■ Task prompt
Find and copy each line of the listing below that has the word "screenshot" in it.

■ Information
>>>

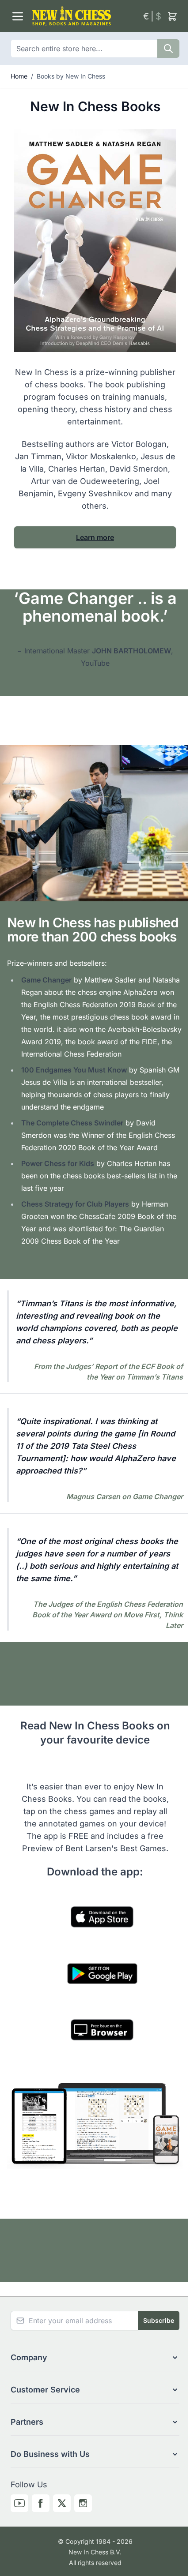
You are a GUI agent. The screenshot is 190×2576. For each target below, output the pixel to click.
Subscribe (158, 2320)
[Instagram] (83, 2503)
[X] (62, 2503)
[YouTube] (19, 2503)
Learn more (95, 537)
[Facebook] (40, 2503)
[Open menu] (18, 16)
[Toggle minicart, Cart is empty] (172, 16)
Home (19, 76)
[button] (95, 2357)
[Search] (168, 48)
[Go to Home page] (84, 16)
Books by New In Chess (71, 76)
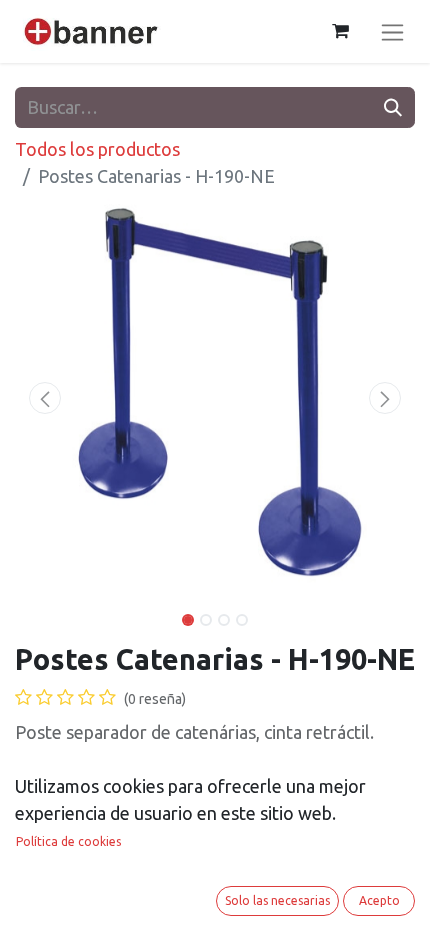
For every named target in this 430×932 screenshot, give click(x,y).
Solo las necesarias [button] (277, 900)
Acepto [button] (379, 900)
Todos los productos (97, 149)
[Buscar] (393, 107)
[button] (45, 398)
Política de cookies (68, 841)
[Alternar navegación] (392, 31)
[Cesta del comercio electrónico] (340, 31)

<<<
>>>

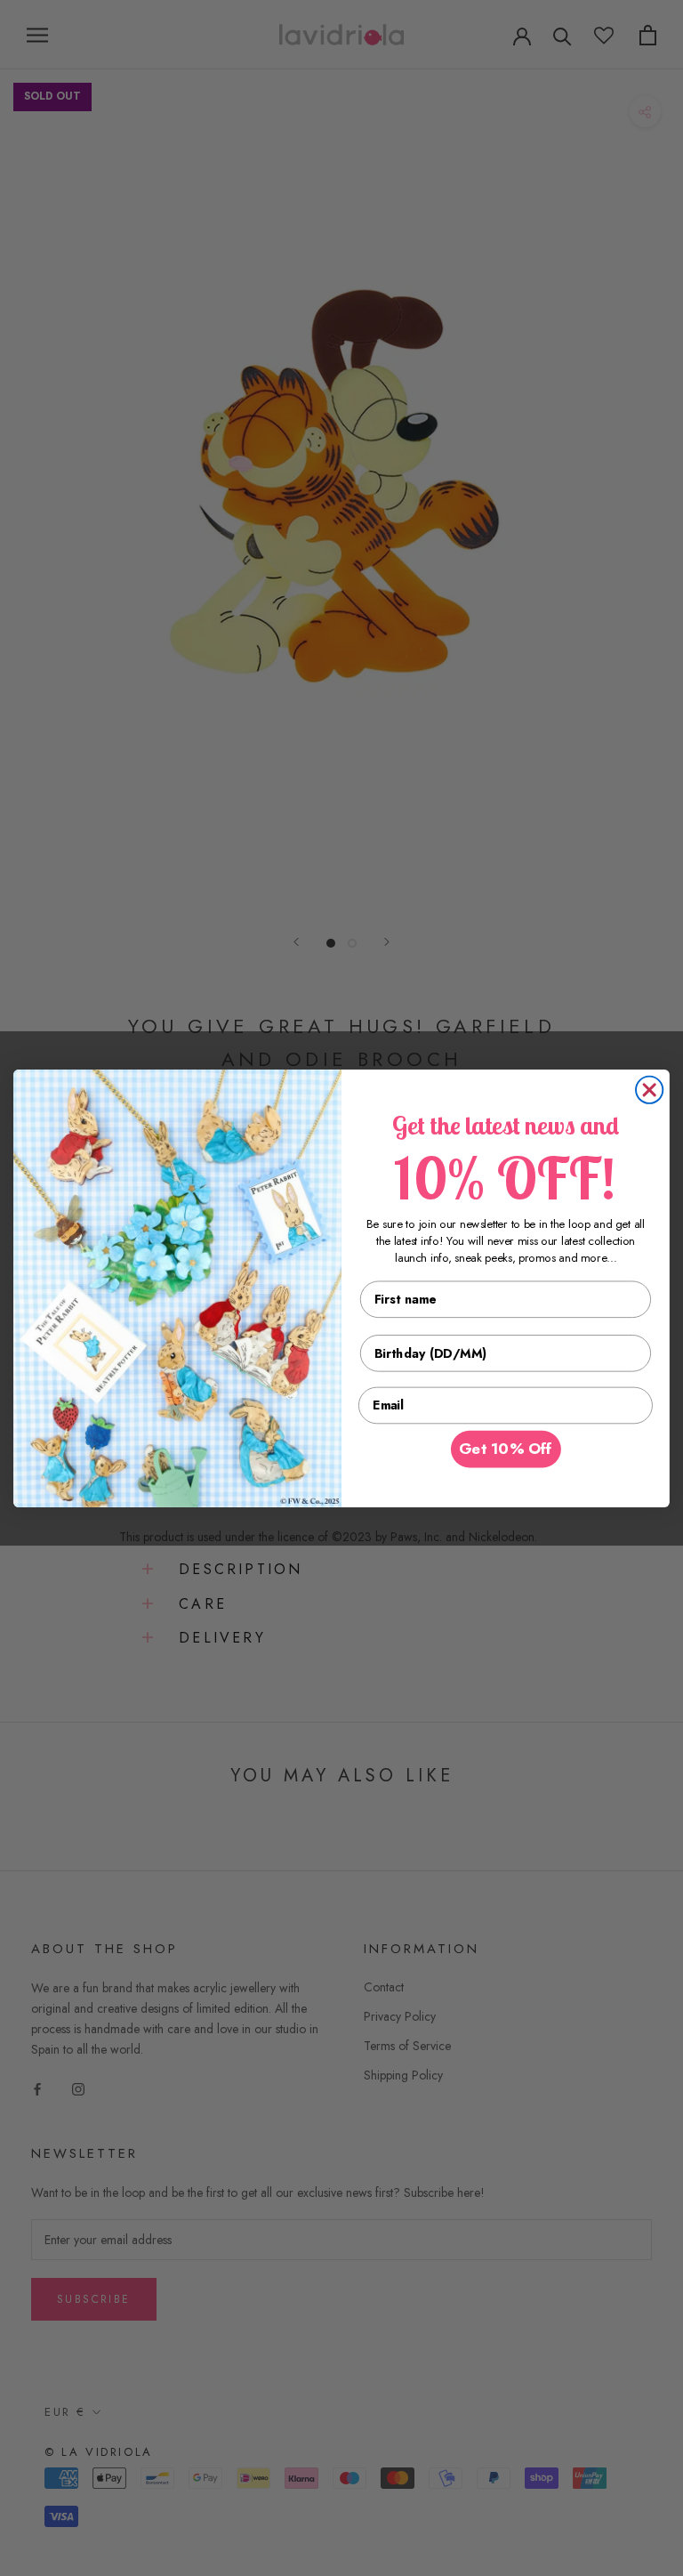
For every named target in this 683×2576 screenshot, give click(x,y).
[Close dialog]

<<<

■ Your response
You are a GUI agent. The screenshot is 190×2576. For each target below, output the pixel to click.
For every named target in this 430×932 screenshot, give click(x,y).
For every named target in this 683×2576 screenshot, give click(x,y).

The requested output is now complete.